Q - Would it be plausible to do something on RISC-V or is that way in the future?

A - Maybe. I’m not sure if Go has cross compilation support for that. If it does, we could try it and see if it works or not. That’d be cool also to see once we do some more optimization to make lnd much more slimmer to see what kind of device we can get it into. It’d be cool if you were running it on your router and maybe you’re doing some crazy….there’s micropayments and all that other stuff. That’s in the future and something we envision that this could be used for in that context.

Q - I haven’t dug into how lightning is handling onion routing but does it still suffer from exit routing signal analysis essentially if you are an exit node and you notice this usage profile… Does it still suffer from that?

A - There’s an analogous issue currently in lightning now. There are payment hashes and those payment hashes are the same throughout… We know how to randomize them in the future but that needs a little fancier stuff. If we have Schnorr signatures, we can basically do that. That lets us randomize the payment hash at every single point on the route. So currently if you have two nodes on the same route, they can identify that it is the same payment. In the future we know how to do that. Beyond that, there’s regular traffic analysis but in the protocol, we do have a ping message. In that ping message, you tell the responding node how many bytes to respond with… Also the ping can be padded out itself so you can use that to fake some traffic. That’s definitely going to be an uphill battle in the future but at least we have something that works in the abstract. Once we actually do the deployment, we’ll get into the nitty gritty implementation issues.

Q - People have been asking about cross-chain swaps. Do you want to talk a little bit more about that?

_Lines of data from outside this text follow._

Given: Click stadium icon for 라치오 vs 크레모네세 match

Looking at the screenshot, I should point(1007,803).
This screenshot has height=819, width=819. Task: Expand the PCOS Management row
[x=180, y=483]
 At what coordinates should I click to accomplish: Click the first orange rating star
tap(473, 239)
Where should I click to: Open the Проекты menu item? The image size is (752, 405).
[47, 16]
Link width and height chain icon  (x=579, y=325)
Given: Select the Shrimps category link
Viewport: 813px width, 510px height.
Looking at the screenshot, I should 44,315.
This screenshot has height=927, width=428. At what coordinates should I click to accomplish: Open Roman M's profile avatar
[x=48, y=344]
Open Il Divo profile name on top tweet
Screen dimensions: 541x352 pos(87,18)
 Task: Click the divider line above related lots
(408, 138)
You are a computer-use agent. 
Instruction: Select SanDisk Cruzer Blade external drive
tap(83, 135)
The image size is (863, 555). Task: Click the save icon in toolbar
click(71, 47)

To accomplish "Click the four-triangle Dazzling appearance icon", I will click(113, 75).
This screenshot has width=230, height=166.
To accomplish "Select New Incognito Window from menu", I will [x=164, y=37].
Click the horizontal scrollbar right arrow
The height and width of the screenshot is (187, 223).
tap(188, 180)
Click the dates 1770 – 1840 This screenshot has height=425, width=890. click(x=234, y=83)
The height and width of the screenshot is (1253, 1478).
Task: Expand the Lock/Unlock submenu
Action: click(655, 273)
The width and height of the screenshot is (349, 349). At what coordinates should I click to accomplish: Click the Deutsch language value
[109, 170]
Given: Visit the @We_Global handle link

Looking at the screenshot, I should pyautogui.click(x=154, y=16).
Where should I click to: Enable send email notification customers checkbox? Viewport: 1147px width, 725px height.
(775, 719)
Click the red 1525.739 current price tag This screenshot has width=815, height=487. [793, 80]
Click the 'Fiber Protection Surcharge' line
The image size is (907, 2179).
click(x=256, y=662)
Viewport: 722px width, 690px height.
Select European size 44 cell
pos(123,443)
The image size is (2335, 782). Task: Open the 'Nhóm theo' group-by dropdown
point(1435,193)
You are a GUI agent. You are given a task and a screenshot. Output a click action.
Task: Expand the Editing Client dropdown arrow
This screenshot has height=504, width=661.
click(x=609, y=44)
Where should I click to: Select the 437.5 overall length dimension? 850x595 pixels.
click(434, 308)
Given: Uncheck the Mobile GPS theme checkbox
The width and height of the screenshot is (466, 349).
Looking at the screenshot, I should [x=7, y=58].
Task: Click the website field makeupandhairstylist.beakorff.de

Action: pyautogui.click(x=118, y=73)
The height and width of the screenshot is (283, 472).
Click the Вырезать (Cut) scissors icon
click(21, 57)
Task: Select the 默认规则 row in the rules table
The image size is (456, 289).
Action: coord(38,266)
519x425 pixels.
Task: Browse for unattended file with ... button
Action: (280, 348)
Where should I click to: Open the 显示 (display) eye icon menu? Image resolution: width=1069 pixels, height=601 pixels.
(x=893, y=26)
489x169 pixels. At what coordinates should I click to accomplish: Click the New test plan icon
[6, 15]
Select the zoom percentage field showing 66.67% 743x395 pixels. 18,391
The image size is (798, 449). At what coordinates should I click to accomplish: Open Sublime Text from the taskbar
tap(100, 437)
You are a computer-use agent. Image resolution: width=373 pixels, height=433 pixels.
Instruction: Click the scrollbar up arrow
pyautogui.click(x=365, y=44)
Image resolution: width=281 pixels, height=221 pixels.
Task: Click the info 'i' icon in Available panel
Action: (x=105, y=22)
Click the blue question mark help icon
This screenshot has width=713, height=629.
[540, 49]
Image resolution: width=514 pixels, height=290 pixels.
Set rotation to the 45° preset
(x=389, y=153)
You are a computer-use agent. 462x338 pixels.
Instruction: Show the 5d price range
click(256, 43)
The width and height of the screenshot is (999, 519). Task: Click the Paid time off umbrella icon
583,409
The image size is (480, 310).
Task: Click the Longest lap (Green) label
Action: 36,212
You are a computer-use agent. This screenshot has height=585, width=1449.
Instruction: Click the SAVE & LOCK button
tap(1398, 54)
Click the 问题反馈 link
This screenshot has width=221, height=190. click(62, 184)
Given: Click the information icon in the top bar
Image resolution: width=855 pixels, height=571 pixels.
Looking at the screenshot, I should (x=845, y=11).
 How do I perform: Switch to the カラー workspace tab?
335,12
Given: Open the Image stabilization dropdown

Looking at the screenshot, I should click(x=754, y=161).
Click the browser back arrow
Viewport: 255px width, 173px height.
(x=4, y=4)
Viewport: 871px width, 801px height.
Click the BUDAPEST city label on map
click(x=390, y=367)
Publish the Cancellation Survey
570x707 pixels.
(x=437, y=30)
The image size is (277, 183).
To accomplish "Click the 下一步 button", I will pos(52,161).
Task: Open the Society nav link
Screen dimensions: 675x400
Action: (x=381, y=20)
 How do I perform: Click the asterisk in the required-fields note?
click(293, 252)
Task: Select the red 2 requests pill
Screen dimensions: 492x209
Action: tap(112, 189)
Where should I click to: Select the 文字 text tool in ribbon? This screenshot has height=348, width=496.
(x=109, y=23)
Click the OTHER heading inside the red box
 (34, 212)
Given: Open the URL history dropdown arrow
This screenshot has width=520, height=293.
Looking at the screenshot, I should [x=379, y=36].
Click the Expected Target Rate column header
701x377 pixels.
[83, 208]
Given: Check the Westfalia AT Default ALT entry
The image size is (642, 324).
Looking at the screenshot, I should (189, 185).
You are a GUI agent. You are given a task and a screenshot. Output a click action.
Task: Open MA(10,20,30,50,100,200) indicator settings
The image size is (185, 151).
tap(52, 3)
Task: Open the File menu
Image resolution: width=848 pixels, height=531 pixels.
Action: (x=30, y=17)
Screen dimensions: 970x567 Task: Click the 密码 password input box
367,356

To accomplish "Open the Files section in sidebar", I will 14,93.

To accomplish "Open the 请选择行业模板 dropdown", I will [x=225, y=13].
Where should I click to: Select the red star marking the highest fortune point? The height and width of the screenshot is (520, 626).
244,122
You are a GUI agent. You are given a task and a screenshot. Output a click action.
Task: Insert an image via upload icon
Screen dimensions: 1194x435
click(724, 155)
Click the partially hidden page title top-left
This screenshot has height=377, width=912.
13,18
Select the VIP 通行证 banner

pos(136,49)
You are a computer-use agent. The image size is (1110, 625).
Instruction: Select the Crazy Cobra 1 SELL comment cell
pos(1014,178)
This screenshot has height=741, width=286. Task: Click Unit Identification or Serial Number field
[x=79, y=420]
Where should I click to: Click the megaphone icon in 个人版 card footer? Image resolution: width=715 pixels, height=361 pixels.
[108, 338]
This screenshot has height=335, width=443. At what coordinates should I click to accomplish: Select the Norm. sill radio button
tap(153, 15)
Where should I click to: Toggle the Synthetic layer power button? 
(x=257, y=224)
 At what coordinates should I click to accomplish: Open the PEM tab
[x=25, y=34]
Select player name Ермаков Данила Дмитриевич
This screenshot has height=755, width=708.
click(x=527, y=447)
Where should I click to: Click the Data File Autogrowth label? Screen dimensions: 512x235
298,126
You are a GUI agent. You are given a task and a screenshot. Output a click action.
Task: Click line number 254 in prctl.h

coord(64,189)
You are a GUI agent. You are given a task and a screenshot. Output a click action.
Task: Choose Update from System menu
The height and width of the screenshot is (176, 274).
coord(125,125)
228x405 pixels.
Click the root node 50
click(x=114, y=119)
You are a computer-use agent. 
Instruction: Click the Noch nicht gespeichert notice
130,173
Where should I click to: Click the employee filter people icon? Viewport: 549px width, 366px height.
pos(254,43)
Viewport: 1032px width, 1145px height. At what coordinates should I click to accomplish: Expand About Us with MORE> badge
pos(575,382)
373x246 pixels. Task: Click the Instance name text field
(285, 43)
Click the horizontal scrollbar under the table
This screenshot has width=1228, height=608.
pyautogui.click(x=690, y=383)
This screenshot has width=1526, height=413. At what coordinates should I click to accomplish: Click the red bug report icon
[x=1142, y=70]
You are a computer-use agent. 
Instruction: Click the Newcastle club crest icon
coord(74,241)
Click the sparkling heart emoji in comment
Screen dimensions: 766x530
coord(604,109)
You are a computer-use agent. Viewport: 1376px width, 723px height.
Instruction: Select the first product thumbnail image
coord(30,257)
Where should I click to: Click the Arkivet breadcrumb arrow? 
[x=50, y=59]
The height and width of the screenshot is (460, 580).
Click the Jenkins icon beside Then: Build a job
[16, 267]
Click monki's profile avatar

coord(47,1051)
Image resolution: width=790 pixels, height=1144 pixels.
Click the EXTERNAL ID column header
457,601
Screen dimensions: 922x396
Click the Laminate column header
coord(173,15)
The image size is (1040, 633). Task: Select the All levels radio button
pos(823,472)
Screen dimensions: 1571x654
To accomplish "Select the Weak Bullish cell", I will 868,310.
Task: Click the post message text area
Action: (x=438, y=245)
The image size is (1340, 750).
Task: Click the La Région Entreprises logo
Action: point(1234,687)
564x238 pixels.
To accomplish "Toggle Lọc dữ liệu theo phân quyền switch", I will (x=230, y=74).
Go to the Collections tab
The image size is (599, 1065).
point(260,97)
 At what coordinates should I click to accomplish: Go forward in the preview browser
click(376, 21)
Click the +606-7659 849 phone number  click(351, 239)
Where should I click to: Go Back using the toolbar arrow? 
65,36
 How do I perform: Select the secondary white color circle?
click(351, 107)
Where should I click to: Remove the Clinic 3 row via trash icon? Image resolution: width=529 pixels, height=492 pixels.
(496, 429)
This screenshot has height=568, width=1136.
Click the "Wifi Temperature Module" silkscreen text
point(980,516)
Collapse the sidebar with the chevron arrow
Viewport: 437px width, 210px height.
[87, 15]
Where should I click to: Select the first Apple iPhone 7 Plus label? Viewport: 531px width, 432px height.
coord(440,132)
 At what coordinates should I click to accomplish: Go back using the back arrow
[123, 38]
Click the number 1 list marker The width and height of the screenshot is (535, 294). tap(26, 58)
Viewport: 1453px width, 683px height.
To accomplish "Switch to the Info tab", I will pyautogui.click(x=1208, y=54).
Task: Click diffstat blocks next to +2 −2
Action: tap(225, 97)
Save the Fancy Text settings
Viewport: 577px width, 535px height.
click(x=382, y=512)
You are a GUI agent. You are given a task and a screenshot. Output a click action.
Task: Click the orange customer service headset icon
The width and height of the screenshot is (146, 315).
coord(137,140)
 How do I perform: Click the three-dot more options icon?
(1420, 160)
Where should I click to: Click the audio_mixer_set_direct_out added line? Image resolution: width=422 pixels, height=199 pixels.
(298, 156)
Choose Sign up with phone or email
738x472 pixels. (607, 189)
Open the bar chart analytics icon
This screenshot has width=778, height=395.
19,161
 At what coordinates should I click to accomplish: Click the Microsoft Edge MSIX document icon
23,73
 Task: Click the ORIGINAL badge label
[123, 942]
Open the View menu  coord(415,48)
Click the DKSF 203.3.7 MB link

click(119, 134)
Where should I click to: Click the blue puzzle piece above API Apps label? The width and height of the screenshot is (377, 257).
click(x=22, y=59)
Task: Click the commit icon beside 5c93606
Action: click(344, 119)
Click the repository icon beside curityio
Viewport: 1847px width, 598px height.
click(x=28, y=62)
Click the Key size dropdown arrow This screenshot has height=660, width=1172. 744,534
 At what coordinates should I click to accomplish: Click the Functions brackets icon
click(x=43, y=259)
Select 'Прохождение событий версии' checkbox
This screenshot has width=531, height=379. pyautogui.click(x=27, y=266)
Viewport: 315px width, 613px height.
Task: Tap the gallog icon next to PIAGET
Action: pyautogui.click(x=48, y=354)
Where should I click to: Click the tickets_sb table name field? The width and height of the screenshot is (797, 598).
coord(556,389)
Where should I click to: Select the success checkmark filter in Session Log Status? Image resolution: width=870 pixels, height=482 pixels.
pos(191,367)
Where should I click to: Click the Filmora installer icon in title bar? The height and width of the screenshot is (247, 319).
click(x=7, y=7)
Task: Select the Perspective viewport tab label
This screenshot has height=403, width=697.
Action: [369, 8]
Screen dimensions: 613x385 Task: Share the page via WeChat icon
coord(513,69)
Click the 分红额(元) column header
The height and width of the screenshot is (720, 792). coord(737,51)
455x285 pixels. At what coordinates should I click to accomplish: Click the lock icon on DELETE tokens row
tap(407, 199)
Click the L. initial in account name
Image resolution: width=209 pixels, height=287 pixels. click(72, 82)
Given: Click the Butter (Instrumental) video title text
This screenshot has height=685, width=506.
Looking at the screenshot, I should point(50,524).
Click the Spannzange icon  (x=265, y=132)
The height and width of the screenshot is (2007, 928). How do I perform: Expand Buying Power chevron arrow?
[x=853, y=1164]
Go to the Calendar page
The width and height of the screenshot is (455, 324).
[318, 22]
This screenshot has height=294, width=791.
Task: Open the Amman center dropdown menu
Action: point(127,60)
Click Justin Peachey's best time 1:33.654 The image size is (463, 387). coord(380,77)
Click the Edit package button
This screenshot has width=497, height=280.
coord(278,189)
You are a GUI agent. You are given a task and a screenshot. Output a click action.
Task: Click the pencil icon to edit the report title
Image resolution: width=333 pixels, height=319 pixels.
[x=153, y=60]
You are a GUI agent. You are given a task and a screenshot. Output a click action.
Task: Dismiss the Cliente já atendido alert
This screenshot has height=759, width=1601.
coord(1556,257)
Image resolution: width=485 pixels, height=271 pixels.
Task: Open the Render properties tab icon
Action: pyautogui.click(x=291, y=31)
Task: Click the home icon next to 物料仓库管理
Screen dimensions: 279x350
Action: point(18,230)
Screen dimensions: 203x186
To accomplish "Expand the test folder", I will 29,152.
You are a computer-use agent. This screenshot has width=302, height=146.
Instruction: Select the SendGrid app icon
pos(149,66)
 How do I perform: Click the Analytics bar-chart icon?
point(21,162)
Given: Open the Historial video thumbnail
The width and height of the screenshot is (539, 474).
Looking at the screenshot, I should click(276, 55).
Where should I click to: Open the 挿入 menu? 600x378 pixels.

A - So swaps are something we’re not committing a bunch of time to right now but at least there’s the scaffolding to do so in lnd. I was talking about the way the different backends were all abstracted out. The way it is right now, you basically just have a map of chains with different backends so then from there you can have lnd that’s running on two chains or three chains or however many chains. Once on the chain… you can facilitate trades between…We don’t necessarily want to put pricing information directly on the network. Instead there can be a higher layer. Once you’re matched up, you basically do the HTLC, boom and it’s done. The work of finding the matches for people to trade with in addition to what their rates are and which currencies they support, that can all be lifted onto another network, I guess maybe Layer 3. Below that we have lightning itself and we can do cool things from that. Also it’s cool that with lightning you can combine on and offchain HTLCs. So you can say, if a chain you want to trade on doesn’t have a robust malleability fix, you could on one of the final hops (or on any hop), make a regular onchain HTLC. That may slow things down a little bit, waiting for a transaction confirmation but this is a more adaptive bridge when these other chains aren’t compatible to do trading. Short answer, it’s possible, we know how to do it, we’re not focusing on it yet. We’re focusing on making it work well on Bitcoin and then we can branch out to other chains. Likely first Bitcoin, Litecoin, crosschain coming soon.

Q - How would Level 3 work?

A - I don’t know. Level 3 is basically matchmaking and signaling. One thing you can do is matchmaker can make part of the onion route itself to force itself to be the intermediate node and extract some fees for that service essentially. A bunch of cool designs like that utilize different components of lightning itself to make this higher level stuff work. There’s a bunch of people working on this stuff now, people are into this decentralized exchange thing because people are crazy about this token stuff and maybe it would be nice to have two exchanges that do all the volume in the world. People are working on it to figure it out.